> [ASSIGNMENT] Where in the records does the word "دۆروود" occur? Copy each line in which it does.

> [SOURCE RECORDS]
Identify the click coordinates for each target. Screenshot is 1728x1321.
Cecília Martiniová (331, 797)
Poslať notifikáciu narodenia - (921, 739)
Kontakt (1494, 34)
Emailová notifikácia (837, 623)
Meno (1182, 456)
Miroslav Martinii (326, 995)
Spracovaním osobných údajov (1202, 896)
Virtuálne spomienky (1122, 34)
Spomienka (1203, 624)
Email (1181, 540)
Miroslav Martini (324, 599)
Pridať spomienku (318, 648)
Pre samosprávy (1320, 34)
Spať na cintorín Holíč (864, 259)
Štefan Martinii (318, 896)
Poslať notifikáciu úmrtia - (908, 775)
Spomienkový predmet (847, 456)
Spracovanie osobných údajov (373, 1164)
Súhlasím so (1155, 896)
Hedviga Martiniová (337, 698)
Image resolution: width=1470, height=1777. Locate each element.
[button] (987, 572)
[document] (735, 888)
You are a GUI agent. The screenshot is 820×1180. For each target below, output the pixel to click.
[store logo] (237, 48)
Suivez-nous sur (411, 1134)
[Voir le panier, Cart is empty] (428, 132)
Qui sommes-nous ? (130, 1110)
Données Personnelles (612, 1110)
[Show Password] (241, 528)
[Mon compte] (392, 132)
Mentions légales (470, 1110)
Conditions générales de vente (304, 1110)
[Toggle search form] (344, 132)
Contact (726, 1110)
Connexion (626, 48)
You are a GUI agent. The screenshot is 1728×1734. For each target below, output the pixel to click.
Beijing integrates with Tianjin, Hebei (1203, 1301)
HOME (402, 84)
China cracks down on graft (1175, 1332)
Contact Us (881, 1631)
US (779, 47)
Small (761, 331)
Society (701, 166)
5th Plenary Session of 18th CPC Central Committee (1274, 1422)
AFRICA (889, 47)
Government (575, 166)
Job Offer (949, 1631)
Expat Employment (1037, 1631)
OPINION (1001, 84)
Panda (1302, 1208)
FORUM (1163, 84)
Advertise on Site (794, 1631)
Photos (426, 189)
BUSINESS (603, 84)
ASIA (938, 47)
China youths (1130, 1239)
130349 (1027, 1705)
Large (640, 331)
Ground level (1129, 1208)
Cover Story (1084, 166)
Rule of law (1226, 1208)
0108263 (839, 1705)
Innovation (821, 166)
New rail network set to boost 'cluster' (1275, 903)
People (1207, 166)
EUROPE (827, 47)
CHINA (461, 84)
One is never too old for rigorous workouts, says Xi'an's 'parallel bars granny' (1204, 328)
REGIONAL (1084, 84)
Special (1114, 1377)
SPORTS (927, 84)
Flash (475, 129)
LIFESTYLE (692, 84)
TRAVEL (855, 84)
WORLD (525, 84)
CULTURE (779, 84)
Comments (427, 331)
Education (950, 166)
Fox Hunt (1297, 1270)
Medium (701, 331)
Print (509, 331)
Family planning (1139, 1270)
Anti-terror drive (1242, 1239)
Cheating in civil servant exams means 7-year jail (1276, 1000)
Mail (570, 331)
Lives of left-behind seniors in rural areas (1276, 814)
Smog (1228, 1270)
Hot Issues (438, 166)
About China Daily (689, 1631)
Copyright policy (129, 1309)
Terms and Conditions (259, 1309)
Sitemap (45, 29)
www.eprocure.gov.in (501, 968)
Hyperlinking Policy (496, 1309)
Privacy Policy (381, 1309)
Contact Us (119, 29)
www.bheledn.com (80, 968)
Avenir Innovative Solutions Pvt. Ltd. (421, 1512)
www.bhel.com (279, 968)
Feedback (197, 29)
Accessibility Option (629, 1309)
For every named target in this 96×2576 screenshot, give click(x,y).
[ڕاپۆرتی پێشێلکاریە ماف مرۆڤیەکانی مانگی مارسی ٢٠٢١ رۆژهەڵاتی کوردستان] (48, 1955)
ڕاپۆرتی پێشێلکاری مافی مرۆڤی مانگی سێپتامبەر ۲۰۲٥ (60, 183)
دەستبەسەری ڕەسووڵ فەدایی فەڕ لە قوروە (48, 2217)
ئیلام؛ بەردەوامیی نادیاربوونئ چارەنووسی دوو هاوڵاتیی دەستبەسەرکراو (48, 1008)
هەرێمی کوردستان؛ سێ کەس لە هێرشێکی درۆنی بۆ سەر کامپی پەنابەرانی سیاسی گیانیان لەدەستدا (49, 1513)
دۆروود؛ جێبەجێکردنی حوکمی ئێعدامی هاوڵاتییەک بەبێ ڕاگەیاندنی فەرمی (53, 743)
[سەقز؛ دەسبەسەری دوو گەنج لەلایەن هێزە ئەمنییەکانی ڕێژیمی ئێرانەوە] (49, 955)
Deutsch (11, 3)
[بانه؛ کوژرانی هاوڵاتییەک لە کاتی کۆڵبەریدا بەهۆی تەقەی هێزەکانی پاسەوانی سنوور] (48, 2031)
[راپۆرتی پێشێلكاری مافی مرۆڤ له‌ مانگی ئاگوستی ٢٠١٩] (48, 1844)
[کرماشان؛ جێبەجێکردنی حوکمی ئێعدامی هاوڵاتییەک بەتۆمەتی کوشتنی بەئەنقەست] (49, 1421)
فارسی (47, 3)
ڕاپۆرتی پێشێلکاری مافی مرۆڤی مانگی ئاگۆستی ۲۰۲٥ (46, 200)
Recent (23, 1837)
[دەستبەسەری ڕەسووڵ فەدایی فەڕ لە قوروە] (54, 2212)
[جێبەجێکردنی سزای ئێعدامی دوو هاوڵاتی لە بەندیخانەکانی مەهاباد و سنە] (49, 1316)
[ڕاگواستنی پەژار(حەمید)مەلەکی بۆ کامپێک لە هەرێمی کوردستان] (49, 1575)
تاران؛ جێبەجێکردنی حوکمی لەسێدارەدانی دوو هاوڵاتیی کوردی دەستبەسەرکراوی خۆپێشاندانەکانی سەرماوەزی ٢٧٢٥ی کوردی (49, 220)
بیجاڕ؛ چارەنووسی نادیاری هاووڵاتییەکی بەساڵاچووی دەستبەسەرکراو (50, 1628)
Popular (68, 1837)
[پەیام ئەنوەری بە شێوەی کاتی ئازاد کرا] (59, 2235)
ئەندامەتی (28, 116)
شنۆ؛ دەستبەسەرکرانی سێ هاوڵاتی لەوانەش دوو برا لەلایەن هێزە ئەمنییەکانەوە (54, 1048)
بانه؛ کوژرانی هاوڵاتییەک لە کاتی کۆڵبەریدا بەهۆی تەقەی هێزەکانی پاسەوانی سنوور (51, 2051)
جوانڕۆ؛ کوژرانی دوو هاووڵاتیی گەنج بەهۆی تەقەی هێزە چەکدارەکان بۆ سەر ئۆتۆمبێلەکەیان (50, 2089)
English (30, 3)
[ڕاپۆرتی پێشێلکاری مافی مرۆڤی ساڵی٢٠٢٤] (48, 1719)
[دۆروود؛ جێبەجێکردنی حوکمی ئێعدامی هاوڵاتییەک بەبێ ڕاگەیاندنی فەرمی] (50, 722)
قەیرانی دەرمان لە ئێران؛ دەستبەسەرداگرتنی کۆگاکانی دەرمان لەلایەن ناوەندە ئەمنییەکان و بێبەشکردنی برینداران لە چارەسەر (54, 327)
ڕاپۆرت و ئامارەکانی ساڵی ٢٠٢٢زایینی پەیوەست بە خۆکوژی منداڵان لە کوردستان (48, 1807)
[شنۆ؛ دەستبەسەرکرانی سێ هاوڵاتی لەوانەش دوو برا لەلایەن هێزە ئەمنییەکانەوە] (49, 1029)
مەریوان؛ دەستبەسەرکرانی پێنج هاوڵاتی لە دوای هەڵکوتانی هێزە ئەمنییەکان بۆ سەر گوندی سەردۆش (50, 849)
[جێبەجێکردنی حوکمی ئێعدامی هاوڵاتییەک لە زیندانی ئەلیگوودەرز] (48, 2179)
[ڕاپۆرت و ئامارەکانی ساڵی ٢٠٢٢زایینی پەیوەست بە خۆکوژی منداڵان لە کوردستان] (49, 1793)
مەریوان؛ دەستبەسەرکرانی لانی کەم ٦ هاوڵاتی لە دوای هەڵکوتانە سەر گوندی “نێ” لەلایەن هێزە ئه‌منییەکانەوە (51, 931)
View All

> [SOLUTION TO THIS TASK]
دۆروود؛ جێبەجێکردنی حوکمی ئێعدامی هاوڵاتییەک بەبێ ڕاگەیاندنی فەرمی (53, 743)
[دۆروود؛ جێبەجێکردنی حوکمی ئێعدامی هاوڵاتییەک بەبێ ڕاگەیاندنی فەرمی] (50, 722)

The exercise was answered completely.